The value of any work of art is to be tested rather by its effect as a whole than by the effect of particular parts. And this especially applies to a work of dramatic art; for parts even fine in themselves may, with reference to the entire effect of a drama, be blemishes instead of beauties. No writer that ever lived has approached Shakspere in the skill by which the whole is made to produce its entire and undisturbed effect. He is thus, of all poets, the least to be appreciated from the study alone of "specimens." For, although these may be sufficient to place him in the highest rank, in comparison with the "specimens of other writers, yet, separated from the parts by which they are naturally surrounded, they furnish no idea of the extraordinary harmony with which they are blended with all that has preceded and all
that follows them. Shakspere, beyond every other dramatic writer, possesses the power of sustaining the continuous idea, which imparts its own organization and vitality to the most complex and apparently incongruous action, to the most diversified and seemingly isolated characters.
Without understanding the paramount idea, the manufacturers of acting plays have proceeded to the abridgment and transposition of Shakspere's scenes, and have produced such monsters as Davenant's "Tempest' and Tate's 'Lear.' It is in the same spirit that the critics upon the 'Henry VI.' hold that these dramas are greatly inferior to Shakspere's other performances; and hence the theory of their spuriousness.
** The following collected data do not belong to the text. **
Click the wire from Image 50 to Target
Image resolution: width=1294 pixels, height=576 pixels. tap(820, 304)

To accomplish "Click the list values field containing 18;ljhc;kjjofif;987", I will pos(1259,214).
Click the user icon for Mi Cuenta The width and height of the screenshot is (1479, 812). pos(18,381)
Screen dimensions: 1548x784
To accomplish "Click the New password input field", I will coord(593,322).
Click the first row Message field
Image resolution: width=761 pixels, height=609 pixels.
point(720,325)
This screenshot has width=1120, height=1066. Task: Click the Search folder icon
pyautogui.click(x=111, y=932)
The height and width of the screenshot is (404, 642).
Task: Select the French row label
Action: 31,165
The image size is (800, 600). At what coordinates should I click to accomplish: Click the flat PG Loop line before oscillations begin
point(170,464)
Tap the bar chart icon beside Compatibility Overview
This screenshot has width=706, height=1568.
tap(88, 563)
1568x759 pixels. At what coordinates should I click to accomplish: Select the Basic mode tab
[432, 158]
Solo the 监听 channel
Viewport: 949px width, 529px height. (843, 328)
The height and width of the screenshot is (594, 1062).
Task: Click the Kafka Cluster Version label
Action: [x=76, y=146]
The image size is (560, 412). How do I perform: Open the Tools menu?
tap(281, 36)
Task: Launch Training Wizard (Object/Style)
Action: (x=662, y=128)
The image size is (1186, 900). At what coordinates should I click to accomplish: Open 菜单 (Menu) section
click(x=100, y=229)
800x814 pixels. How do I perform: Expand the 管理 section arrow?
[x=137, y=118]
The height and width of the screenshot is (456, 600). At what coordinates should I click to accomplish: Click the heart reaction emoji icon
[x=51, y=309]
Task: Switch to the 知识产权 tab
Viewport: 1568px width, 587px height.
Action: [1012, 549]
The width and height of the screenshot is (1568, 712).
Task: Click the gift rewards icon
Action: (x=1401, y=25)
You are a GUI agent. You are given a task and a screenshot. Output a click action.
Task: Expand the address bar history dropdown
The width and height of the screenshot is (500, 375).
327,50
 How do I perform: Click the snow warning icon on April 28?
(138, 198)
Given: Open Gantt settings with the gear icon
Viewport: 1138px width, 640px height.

But, as we believe, the informing idea in all its dramatic power and unity runs through the entire series of these plays, and, as we think, is most especially manifest in the two Parts of The Contention.' For what is the effect which the poet intended in these two dramas to produce on the minds of his audience? There was to be shown a dark chaotic mass of civil tumult, of factious strifes, of fierce and bloody hatreds, of desperate ambition, of political profligacy, of popular ignorance, of weak government. The struggle was to be continued, while each faction had its alternations of success; each was to exhibit the same demoralising effects of the same frenzied ambition which drove them onward; the course of events was sometimes to be determined by energy and sometimes by accident; weakness was to throw away what power and good fortune had won; alliances were to be broken by causeless quarrels, and cemented by motiveless treachery; and, lastly, when the everpresent fate which seemed to dominate over this wild and fearful confusion gave the final battle to the feeble, and hurled down the mighty from the car of victory, there was to be superfluous guilt in the hour of success, and the conquerors were to march to thrones with their hands red with murder. But what principle was to hold together all these apparently incongruous elements? How were the separate scenes, each so carelessly, as it were, linked with the other,
to produce one overwhelming interest, stimulate one prevailing curiosity, satisfy one irresistible craving in the spectators? The stern majesty of justice was made to preside over the course of these wild and mysterious events-sometimes dimly seen, sometimes wholly hidden, but rising up ever and anon out of thick clouds and darkness, to assert the overruling power of some government of events, more equal, more enduring, more mighty, and more fearful, than the direction which they received from human energy, and passion, and intellect, and guilt. Shakspere has never chosen to exhibit this tremendous agency after that unnatural manner which we are accustomed to call poetical justice— he developes the progress of that real justice which sometimes, for inscrutable purposes, permits the good to be forsaken, to be humiliated, to be crushed, to perish, but which invariably follows the guilty with some dismal retribution, more striking if it be seen,— more terrible if it be hidden from all eyes, and revealed only in the innermost heart of the peace-abandoned. He never distorts and vulgarises the manifest workings of a providential arbitrement of human actions, by heaping every calamity upon the good man,
searing his heart with tortures which leave the wheel and the stake but little to inflict, -and then, hey presto, turning the dirge into a dance-the prison into a palace,— whilst the tyrant and the villain has his profitable account settled with a stab or an execution. jig-maker." But Shakspere never forgets that in the general course of actual events there is a slow but unerring retribution that follows the violation of justice, evolved, not by the shifting of a scene, but out of the natural consequences of the events themselves. Let us endeavour to trace how this paramount idea is brought out in the dramas before us.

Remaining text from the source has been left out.